─── Input for this task

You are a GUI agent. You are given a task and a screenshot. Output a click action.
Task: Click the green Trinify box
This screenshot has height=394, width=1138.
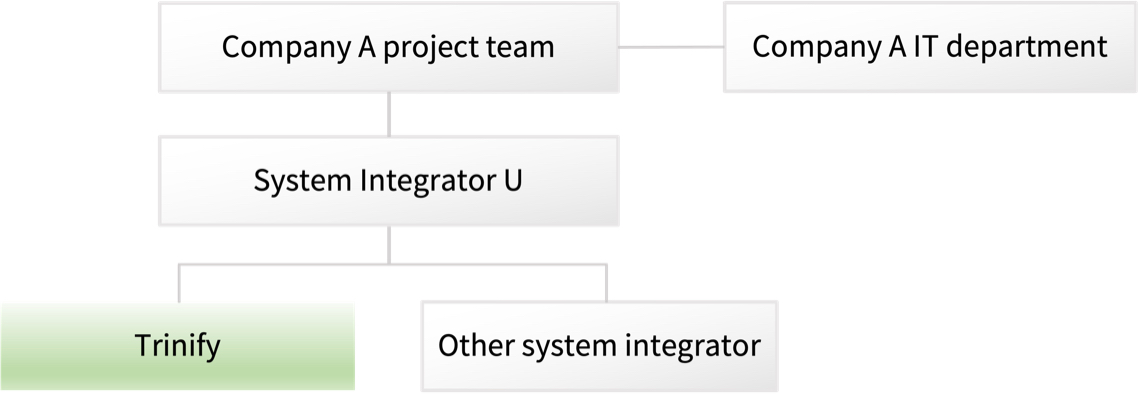[177, 347]
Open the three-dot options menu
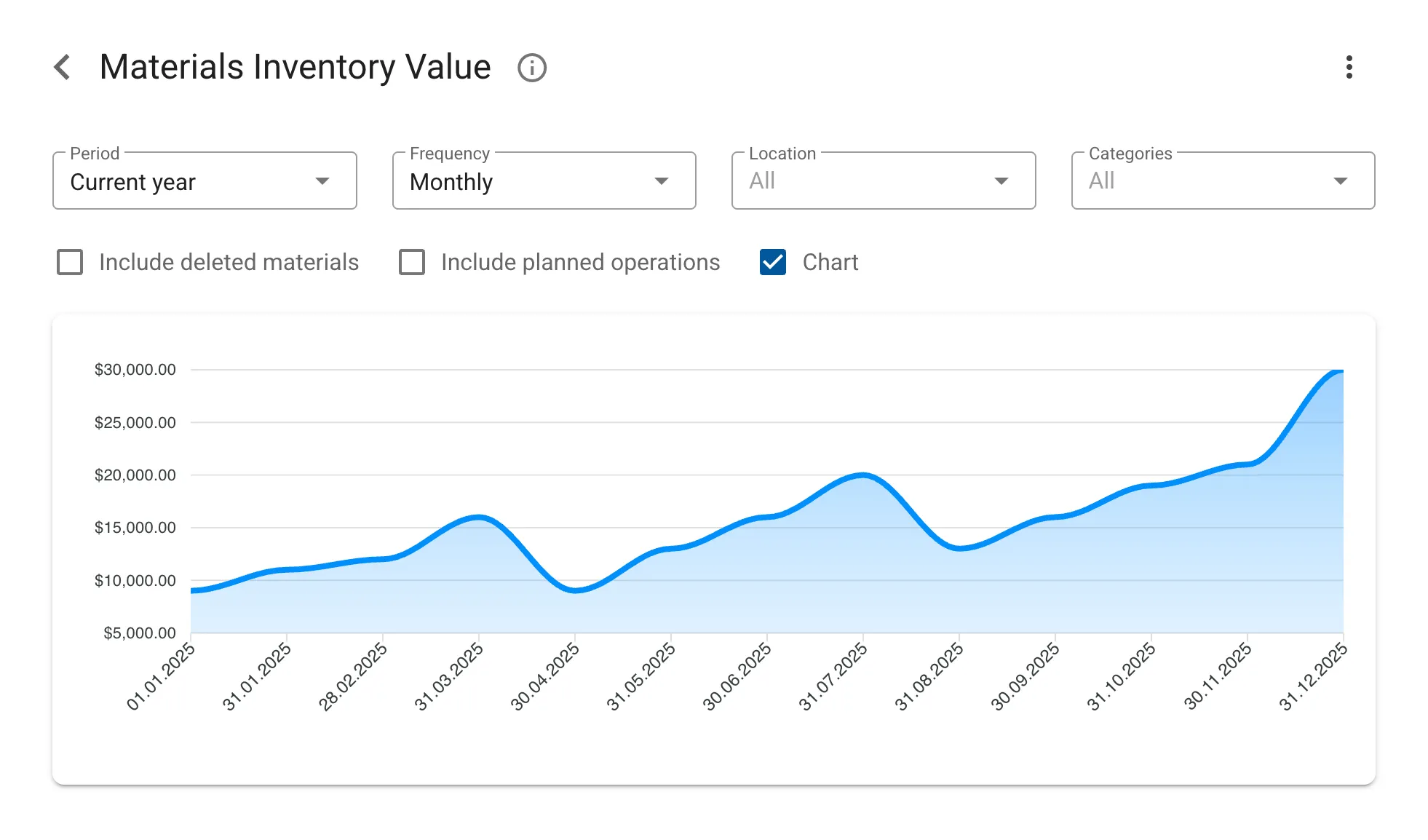1428x840 pixels. [1349, 67]
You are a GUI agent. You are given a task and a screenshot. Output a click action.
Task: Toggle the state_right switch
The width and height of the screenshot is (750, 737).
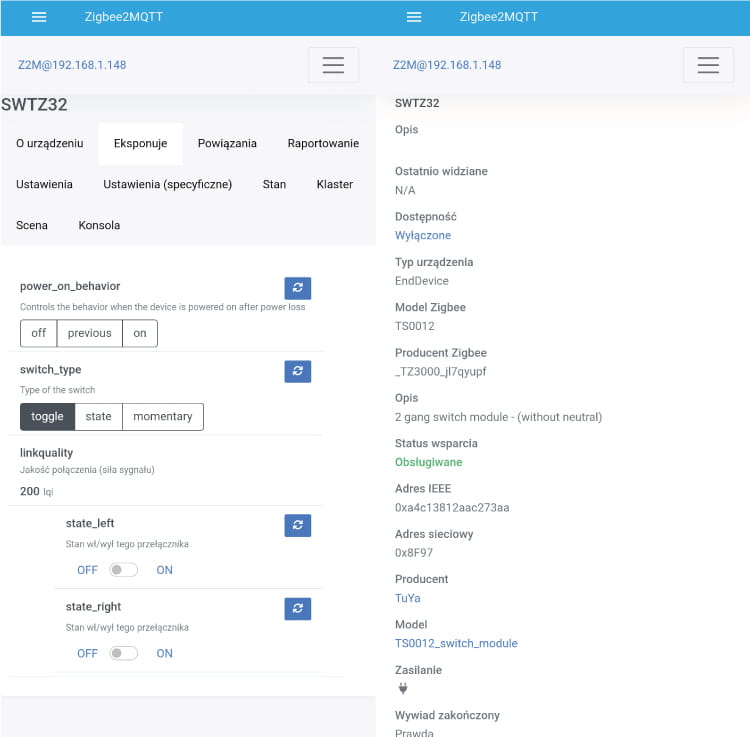click(x=124, y=653)
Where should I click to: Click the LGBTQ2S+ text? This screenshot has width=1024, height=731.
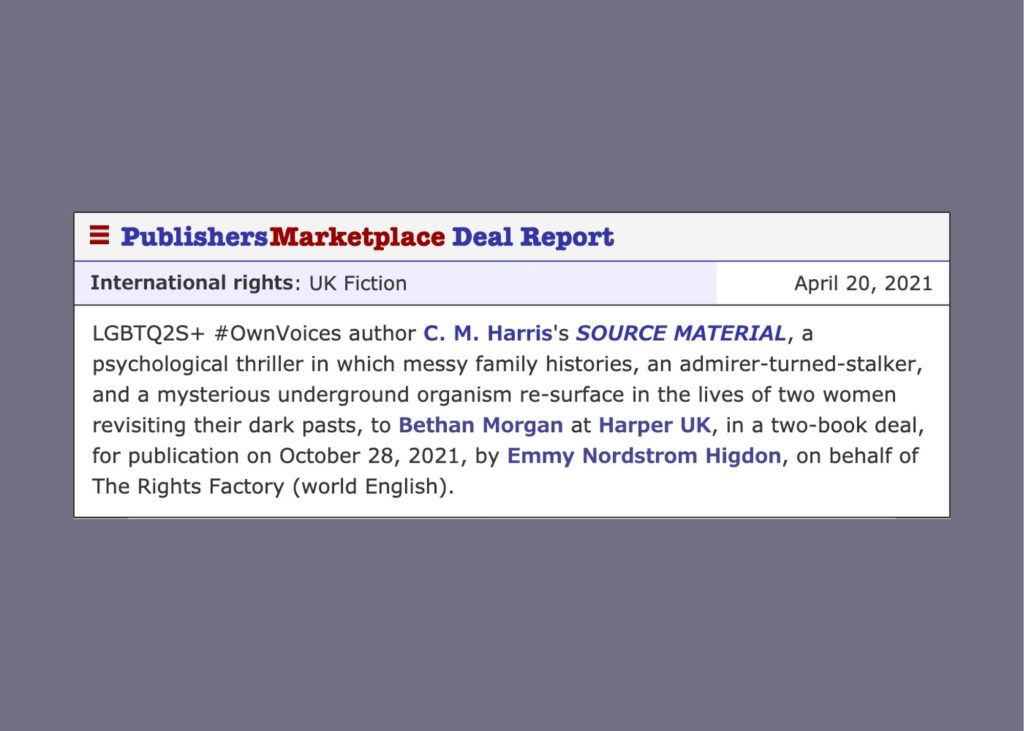point(149,333)
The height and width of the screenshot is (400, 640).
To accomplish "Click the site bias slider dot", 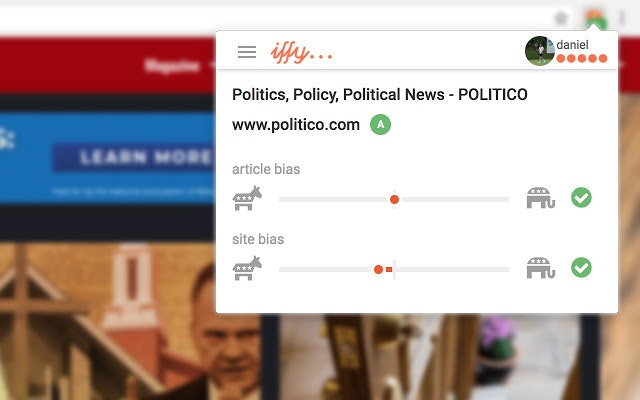I will pos(378,269).
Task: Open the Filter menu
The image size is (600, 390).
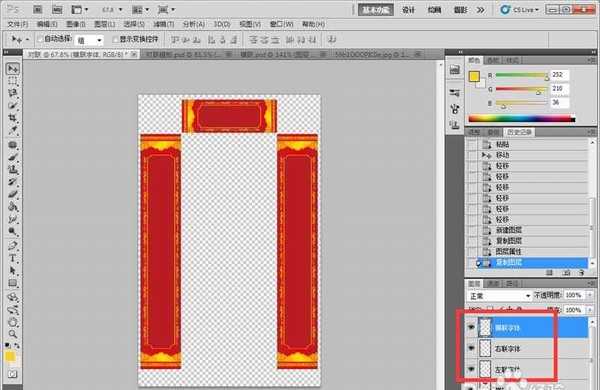Action: pos(163,24)
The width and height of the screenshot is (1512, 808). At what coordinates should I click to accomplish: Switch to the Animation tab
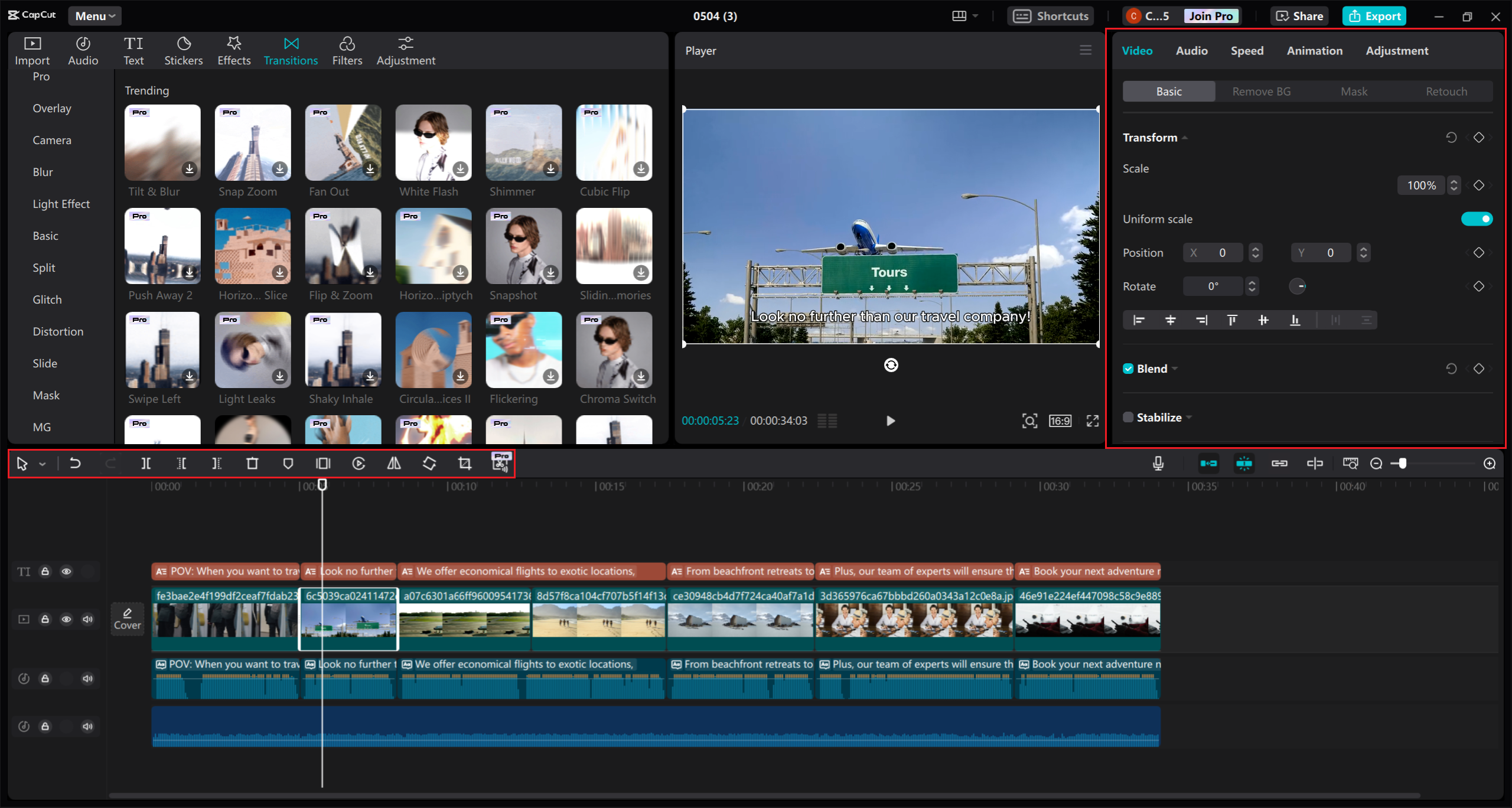coord(1314,51)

──────

Starting at the beginning of the material and ending with the line that contains "1428x840 pixels. [1349, 67]", render each line as a row of a Markdown table with the columns Row and Line, skipping blank lines and leaving out the pictures.

| Row | Line |
|---|---|
| 1 | You are a GUI agent. You are given a task and a screenshot. Output a click action. |
| 2 | Task: Click the green Trinify box |
| 3 | This screenshot has height=394, width=1138. |
| 4 | [177, 347] |
| 5 | Open the three-dot options menu |
| 6 | 1428x840 pixels. [1349, 67] |